Olanda Speedwell, 36, did not have a positive Christmas experience this year.
Speedwell, who lives at Leon Street, Laventille, told Newsday it was “bad” because of “personal drama,” but otherwise Christmas was “normal” for her and her three daughters, 11, 12, and 14.
As a special-needs individual, she used to get a $2,000 disability assistance grant from the Public Assistance Board. Although helpful, it was not enough to cover rent, schoolbooks, uniforms and food, so she sold water.
In April, a welfare officer saw her selling water and said she was not supposed to be earning a secondary income while on disability. Soon after, the disability allowance stopped as, according to a letter from the board, her earning money did not “meet the criteria for the disability grant,” even though the water only earned her about $150 a day.
The Public Assistance Act says a person is entitled to receive disability if they are a TT citizen, have continuously lived in TT for more than three years before the claim for disability assistance, are over the age of 18, and are disabled to the point where he or she is unable to earn a livelihood and has been certified by a medical officer as being so disabled. The act also requires that for consideration of disability the individual must have a total income that does not exceed $12,000 a year.
Should a person’s application be denied or discontinued, they will be informed within 60 days of the refusal and reasons behind it. People who are denied can appeal to the minister against the decision in order to have their application reconsidered.
On Tuesday, as Speedwell sat in the living room of her two-bedroom home with her daughters bustling around her, she said, “I stopped selling water because that is why they out the money. Now that I stopped, hopefully they will start back the grant.”
But she has had no word from the board.
However, she received some calls from kind citizens who came to her home to drop off hampers of food, clothes and toiletries, and she thanked all of them for their kindness. She even got some financial help from a friend, who helped her pay off some of the money she owed to HDC, which was a big concern, as she feared she would soon get an eviction notice.

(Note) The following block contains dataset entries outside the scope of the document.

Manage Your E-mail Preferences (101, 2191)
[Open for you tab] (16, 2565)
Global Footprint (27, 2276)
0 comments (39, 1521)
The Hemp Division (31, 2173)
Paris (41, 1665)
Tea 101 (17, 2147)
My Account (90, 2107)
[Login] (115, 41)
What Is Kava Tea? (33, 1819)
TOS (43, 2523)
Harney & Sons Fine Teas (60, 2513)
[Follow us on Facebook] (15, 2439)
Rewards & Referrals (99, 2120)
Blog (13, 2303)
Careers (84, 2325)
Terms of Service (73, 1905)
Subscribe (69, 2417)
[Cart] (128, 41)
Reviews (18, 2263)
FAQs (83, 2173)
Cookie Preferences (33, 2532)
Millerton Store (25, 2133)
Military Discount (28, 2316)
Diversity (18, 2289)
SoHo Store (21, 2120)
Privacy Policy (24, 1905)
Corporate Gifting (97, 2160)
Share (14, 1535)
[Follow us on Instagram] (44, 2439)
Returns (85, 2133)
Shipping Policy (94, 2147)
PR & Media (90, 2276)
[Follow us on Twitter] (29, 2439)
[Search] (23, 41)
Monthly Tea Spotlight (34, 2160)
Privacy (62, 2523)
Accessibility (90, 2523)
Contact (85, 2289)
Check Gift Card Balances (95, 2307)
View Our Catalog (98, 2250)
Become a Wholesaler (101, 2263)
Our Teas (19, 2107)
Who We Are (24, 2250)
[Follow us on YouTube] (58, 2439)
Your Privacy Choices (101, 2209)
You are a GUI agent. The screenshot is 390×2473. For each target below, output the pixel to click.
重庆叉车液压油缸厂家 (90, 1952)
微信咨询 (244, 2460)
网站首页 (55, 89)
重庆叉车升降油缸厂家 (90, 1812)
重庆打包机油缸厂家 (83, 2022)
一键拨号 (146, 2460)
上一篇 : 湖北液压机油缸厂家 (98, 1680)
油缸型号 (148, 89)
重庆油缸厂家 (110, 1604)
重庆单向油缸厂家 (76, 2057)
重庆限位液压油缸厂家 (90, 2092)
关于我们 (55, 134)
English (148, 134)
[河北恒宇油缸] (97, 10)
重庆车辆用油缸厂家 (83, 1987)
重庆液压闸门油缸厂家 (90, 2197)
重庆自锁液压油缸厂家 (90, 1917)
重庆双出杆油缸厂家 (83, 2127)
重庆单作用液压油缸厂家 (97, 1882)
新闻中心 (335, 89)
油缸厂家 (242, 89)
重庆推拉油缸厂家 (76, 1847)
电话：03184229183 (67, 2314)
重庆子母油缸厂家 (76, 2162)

She said she still needed help with paying for schoolbooks, rent and getting cooking implements. She also hoped the HDC would consider giving her a ground-floor apartment as, having had two hernia operations, walking up the stairs to her apartment causes her pain.
Anyone interested in assisting Olanda Speedwell can contact her at 385-7932.

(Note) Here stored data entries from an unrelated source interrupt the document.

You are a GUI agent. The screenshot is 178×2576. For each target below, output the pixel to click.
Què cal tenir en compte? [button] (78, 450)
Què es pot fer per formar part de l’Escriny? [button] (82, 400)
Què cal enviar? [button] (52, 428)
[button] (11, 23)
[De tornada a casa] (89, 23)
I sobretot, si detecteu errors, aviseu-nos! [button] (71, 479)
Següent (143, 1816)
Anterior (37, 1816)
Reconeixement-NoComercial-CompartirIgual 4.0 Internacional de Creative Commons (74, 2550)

Persad: I want to be able to help people too
On the other hand, with the help of strangers, Christmas for Samantha Persad and her five children this year was amazing, and she said she could see a brighter future for them all.
“I know there are people out there worse off than me, especially with the flooding earlier this year, but I am so grateful to God for all the help I am getting and I wish others could get help too.
“When I catch myself in life, I want to be able to help people too.”
She was extremely grateful to all the people who called or dropped off food, toys, clothes and more. She was also able to put vinyl on her floors and paint the inside of her wooden home, making their living conditions much more comfortable.
She said one woman even dropped off groceries and surprised them with lunch on Christmas day.
Persad, 34, and four of her children live in a one-bedroom plyboard house near Ravine Sable Road, Longdenville, which she rents for $500 a month. Her oldest daughter, nine, lives with her father. Persad has water in the kitchen sink, and electricity, but no indoor toilet or shower.
Years ago, she was a domestic worker but her ex-partner insisted she stopped working outside the home. They were together for eight years and he is the father of her youngest three children. But he left her in October.
In addition, Persad had no birth certificate, and neither did her youngest children, ages one, two, four, and eight, which made it impossible for her to get government assistance or send them to school.
However, since Newsday highlighted her situation in November, she has received her birth certificate from the government. She said the next step was to get her ID card, and then go to the Ministry of Legal Affairs in Port of Spain to get her children’s birth certificates.
“The delay is really getting the money to travel to get there. When I leave, I have to take all of them with me, and one is on the autism spectrum, and it’s expensive to hire a car.”
She said both the Housing Development Corporation (HDC) and the Social Development Ministry's welfare department each called her once about getting a home and financial assistance to care for her children, but she had not heard from them since the initial call.
“I’m anxious for the help, but I’m not too sure the welfare will be enough to help with the children when they start to go to school, and pay the rent. It will be difficult. But I’m hopeful.”
Her youngest children have never attended primary school or kindergarten, but she homeschools them. She said about ten years ago she worked at a kindergarten, so she taught them what she could.